EMBA Author Panel at Festival of Words
Kathleen Bell, sitting in for John Lucas, began by
explaining what the EMBA is. In case you didn’t know, it stands for East
Midlands Book Award. Now in its third year, the EMBA is an independent, annual
award, given to a writer of fiction, creative non-fiction or poetry, currently
living in the East Midlands. It aims to promote the best literature coming out
of the region and to reward exceptional work.
Joining Kathleen on the panel were two previous winners and
a couple of shortlisted writers. In a kind of chronological order we meet Leicestershire’s
Mark Goodwin, the first recipient of the award back in 2011. Mark read three
poems, one of which was from Shod,
the poetic adventure that was a surprise winner of that inaugural award. Active
in the poetry scene for many years, Mark has worked in schools as well as for
the mental health services and, as you’d expect, his delivery is polished. The
poetry itself is vivid, clean and powerful. It has an element of controlled
anger.
Paula Rawsthorne, shortlisted for the EMBA in 2012, was the
next to read from her work. Her YA novel The
Truth About Celia Frost, concerns a friendless, freaky kid who suffers from
a disorder that leaves her in constant fear of bleeding to death. Paula’s
reading leads up to a dramatic hook, with Celia about to come a cropper, before
the book is closed. There was enough fear, tension and desperation in that
sample chapter to grab the audience. A clever marketing ploy if ever there was
one. A Liverpudlian, Paula now lives in Nottingham and praised the support of
the Nottingham Writers’ Studio.
Shortlisted for his poetry book An Ordinary Dog, Nottingham’s Gregory Woods stood up and belted out
three poems. It was a pleasure to hear the homophonic masterpiece I’d first
heard at the festival’s launch night. Another gem previously aired that night
at Antenna was Messages, an angry
poem that seems to fit Greg’s attitude to love. ‘How I’d rejoice even to hear
an insult in your voice.’ Acerbic and precise, the poems are passionately
performed.
Winning the 2012 award was Anne Zoroudi, author of the
Mysteries of the Greek Detective. The fifth book in her series (of seven), The Whispers of Nemesis, took the prize.
The Derbyshire author’s story tells of desperate measures and long-kept
secrets, of murder and immortality and of pride coming before the steepest of
falls. Anne sees her books as morality tales and picks ‘metaphysical crime’ as
her genre. This is no typical procedural detective story, partly due to the
detective Hermes Diaktoros, and partly because of the book’s otherworldliness.
The author might live in the Peak District but her heart is in the Greek
islands and the country’s mythology seems to provide much of her inspiration.

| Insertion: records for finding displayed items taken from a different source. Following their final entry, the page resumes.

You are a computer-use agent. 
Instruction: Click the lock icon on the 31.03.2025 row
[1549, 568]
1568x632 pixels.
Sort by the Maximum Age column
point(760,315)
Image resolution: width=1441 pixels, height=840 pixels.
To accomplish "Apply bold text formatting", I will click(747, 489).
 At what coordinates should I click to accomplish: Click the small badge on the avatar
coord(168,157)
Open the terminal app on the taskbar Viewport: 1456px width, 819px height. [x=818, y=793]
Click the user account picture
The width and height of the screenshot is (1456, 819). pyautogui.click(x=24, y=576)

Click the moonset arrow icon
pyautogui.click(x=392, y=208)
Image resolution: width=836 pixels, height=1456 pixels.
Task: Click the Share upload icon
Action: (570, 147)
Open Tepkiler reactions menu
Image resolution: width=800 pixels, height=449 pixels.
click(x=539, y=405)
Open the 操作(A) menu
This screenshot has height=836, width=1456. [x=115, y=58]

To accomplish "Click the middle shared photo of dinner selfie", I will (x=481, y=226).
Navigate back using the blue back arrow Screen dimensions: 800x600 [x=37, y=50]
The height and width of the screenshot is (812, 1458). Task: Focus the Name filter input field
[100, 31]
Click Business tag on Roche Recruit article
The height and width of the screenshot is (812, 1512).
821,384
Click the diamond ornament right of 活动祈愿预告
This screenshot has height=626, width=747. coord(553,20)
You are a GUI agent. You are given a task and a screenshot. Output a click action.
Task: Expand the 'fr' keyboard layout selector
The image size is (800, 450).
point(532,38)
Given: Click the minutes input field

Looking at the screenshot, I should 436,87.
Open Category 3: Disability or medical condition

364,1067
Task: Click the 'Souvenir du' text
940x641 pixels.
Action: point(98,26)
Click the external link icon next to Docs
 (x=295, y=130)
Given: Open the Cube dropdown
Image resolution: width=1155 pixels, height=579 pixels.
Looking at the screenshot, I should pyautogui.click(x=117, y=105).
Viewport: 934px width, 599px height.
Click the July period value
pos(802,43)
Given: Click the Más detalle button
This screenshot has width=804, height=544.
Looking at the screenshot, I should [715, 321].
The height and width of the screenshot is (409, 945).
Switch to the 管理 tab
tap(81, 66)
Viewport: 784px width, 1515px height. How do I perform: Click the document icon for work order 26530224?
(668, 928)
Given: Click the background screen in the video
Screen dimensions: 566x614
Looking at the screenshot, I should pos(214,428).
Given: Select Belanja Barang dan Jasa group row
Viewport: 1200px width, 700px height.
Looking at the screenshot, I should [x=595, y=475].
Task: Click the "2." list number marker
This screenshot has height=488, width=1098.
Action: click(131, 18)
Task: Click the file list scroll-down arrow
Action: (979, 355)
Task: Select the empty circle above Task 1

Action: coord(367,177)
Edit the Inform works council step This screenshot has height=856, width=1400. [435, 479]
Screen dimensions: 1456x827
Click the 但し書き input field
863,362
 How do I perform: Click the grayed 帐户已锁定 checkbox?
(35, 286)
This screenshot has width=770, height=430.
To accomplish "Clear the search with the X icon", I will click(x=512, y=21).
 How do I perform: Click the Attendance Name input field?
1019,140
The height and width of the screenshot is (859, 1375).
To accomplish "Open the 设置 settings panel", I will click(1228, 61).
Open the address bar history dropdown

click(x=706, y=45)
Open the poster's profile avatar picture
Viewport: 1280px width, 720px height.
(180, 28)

The panelists ended with a brief Q and A, expressing a
varied response to the density and profile of the region’s literary scene at
which, as expected, Nottingham fared better than north Derbyshire. Another
difference of note was in how the novelists and poets saw themselves. Somehow
the EMBA have to compare the two’s technical merits.
The shortlist for this year’s EMBA will be announced at
‘States of Independence’ a free event celebrating indie publishing at De
Montforth University on Sat March 16th.
The winners will be announced in June.